In a column published by the Wall Street Journal on Saturday about his derailed bid to become part-owner of the St. Louis Rams, he accuses Sharpton and the Rev. Jesse Jackson of making comments that helped get him booted from a group that was trying to buy the NFL team.
Limbaugh derided Sharpton as having played “a leading role in the 1991 Crown Heights riot” and the “1995 Freddie’s Fashion Mart riot.”
Those comments prompted a quick retort from Sharpton, who called both allegations false.
Sharpton was involved in the rioting in Brooklyn’s Crown Heights section in August 1991, during which hundreds of blacks were involved in attacks on the neighborhood’s Jewish residents. Anti-Semitic riots in Brooklyn’s Crown Heights section erupted after 7-year old Gavin Cato, a black child, was accidentally killed by an out-of-control car driven by a Hasidic Jew.

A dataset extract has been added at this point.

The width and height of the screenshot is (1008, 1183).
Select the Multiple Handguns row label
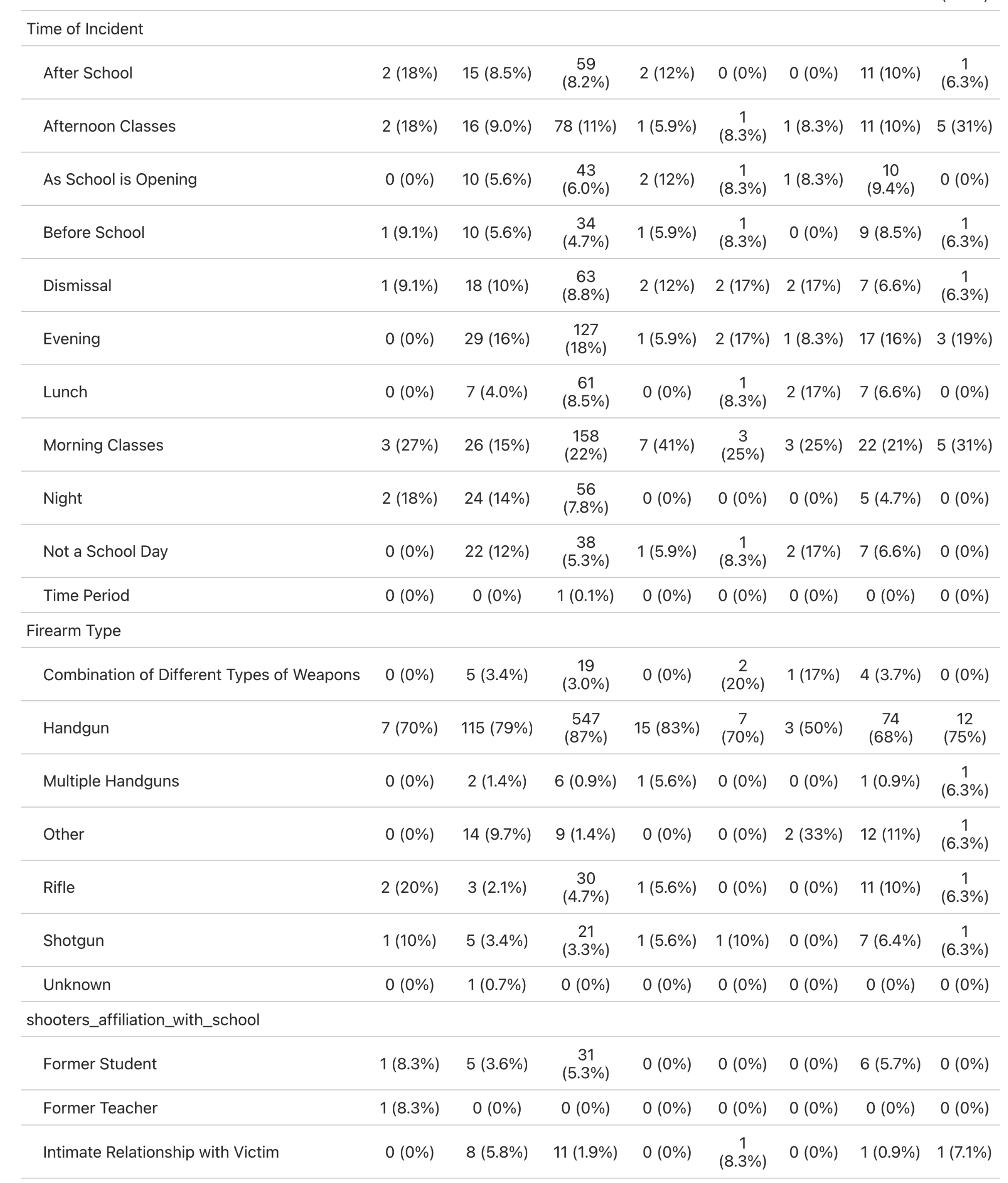(111, 781)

Within three hours, a black mob had hunted down and killed an innocent rabbinical student, Yankel Rosenbaum. Sharpton fanned the flames of racial hatred by publicly announcing that it was not merely a car accident that had killed Gavin Cato, but rather “the social accident of apartheid.” He organized angry demonstrations and challenged local Jews — who he derisively called “diamond merchants” — to “pin their yarmulkes back and come over to my house” to settle the score. Finally he claimed, without proof, that the Jewish driver had run over the Cato children while in a drunken stupor. Stirred in part by such rhetoric, hundreds of Crown Heights blacks took violently to the streets for three days and nights of rioting. Sharpton reacted to chaos by stating, “We must not reprimand our children for outrage, when it is the outrage that was put in them by an oppressive system.”

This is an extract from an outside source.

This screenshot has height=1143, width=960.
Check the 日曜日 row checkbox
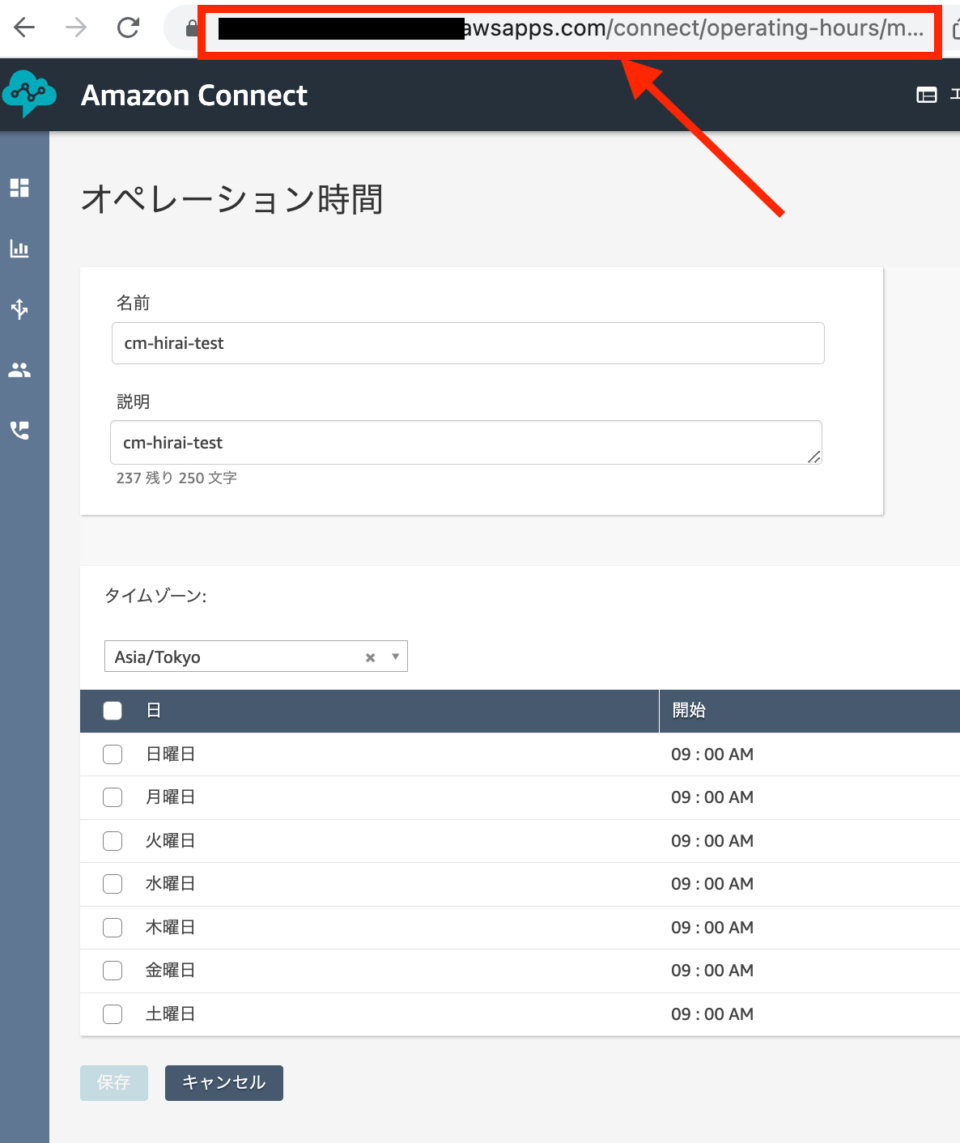point(112,754)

Sharpton delivered a eulogy at the funeral of the youth whose death in a traffic accident triggered the violence. In his eulogy at the funeral, Sharpton made comments about Jews as “diamond dealers” and made the racist statement “it’s an accident to allow an apartheid ambulance service in the middle of Crown Heights.” In addition, a banner displayed at the funeral read “Hitler did not do the job”.

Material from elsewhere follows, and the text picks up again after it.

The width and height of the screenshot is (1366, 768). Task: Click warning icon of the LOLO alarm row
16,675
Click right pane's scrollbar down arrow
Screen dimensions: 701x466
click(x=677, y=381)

On Dec. 8, 1995, when a lone, black gunman burst into Freddie’s Fashion Mart, a Jewish-owned business in Harlem, started shooting and set the building on fire. Seven people died.
Sharpton’s organization had, like other black groups, been involved in picketing the business over its plans to expand into space occupied by a black-owned business, but he said he couldn’t be blamed for the madman’s rampage.
“Unless Mr. Limbaugh apologizes and clarifies his statements, attorneys for Rev. Sharpton will move forward with a lawsuit,” said a written statement released Saturday by Sharpton’s spokeswoman. “He has the right to criticize Rev. Sharpton, but he does not have the right to accuse him of criminal activity, and riots and murders are criminal.”
A spokesman for Limbaugh, Tony Knight, of Sitrick and Company, did not immediately respond to an e-mailed request for comment.
The AP contributed to this report.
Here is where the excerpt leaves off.